The Foundation Helped Springboard Not Only My Research, But Also My Career

Sydney Montesi, M.D.

“I feel fortunate to have received support from the National Scleroderma Foundation. It is a wonderful, kind, encouraging, and collaborative community. I am grateful for the Foundation as they helped springboard not only my research but also my career.”

Sydney Montesi, M.D., Clinician-Researcher, Division of Pulmonary and Critical Care, Massachusetts General Hospital

“I feel fortunate to have received support from the National Scleroderma Foundation. It is a wonderful, kind, encouraging, and collaborative community. I am grateful for the Foundation as they helped springboard not only my research but also my career.” Dr. Sydney Montesi’s relationship with the National Scleroderma Foundation began in 2018, when she was awarded with a New Investigator Research Grant.

Fueled by frustrations of limited technology, Dr. Montesi’s research focused on developing new ways to advance lung imaging and decrease the uncertainty of lung disease activity in people with interstitial lung disease in the setting of scleroderma.

“When taking care of patients, it is difficult to determine how active anyone’s lung disease is at any one point and to determine when treatment needs to be started. Developing and applying ways to image the lung will give us more information about disease activity, which is crucial.”

Through her work using magnetic resonance imaging of the lung to look at changes in blood vessels, Dr. Montesi continues her research to better understand SSc-ILD and to help clinicians make stronger predictions about disease progression. She credits the National Scleroderma Foundation for launching her career.

“The support from National Scleroderma Foundation is crucial as it allowed me to meet with leading scleroderma researchers and rheumatologists and to conduct initial studies which helped me apply for larger scale funding from NIH as well.
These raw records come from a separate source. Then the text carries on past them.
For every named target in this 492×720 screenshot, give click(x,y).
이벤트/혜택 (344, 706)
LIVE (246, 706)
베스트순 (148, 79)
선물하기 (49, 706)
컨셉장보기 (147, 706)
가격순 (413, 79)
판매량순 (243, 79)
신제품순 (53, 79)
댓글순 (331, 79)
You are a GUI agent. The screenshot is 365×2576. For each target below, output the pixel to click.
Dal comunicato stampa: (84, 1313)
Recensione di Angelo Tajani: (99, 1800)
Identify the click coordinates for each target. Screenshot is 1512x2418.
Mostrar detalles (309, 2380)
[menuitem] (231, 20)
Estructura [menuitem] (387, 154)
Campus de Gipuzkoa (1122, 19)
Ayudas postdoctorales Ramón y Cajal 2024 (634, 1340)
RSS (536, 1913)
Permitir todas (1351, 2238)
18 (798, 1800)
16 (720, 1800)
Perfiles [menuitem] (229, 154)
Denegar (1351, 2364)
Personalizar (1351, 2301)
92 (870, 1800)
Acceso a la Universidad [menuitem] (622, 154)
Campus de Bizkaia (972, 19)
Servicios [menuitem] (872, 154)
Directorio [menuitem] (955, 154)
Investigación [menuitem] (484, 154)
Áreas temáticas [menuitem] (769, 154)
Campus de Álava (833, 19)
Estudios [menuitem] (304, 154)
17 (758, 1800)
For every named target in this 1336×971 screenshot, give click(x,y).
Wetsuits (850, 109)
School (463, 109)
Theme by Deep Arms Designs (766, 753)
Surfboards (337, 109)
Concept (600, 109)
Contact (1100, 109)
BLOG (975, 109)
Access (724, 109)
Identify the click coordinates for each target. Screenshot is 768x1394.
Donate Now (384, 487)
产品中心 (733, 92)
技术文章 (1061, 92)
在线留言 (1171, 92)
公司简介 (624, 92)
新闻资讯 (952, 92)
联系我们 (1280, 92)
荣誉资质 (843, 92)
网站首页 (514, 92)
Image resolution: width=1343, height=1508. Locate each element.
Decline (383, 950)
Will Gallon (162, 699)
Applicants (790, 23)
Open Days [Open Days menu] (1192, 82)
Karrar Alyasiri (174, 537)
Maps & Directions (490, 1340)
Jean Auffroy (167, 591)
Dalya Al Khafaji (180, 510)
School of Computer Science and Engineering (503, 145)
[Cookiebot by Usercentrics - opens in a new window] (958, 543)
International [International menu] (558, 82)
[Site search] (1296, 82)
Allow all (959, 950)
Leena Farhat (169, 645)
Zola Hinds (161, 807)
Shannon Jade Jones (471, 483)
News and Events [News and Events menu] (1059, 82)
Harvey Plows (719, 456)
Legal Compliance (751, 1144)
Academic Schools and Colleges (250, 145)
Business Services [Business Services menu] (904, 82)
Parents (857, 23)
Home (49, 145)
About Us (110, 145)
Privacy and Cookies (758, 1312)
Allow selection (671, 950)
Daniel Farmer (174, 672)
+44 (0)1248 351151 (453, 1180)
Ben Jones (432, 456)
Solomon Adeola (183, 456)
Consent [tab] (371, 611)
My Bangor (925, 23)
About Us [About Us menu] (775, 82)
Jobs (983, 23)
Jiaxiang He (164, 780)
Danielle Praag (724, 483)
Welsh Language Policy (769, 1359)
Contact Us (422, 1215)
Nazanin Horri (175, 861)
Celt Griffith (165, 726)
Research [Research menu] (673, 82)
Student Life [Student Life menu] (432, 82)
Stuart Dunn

Through resources provided by the Foundation, I have received crucial feedback on my project and have also attended scleroderma research conferences that opened the door for collaboration not only in the U.S. but also internationally, both within my field of pulmonology and in the field of rheumatology as well. As an early career investigator, having support such as this outside of my place of employment and within the greater scleroderma community is imperative.”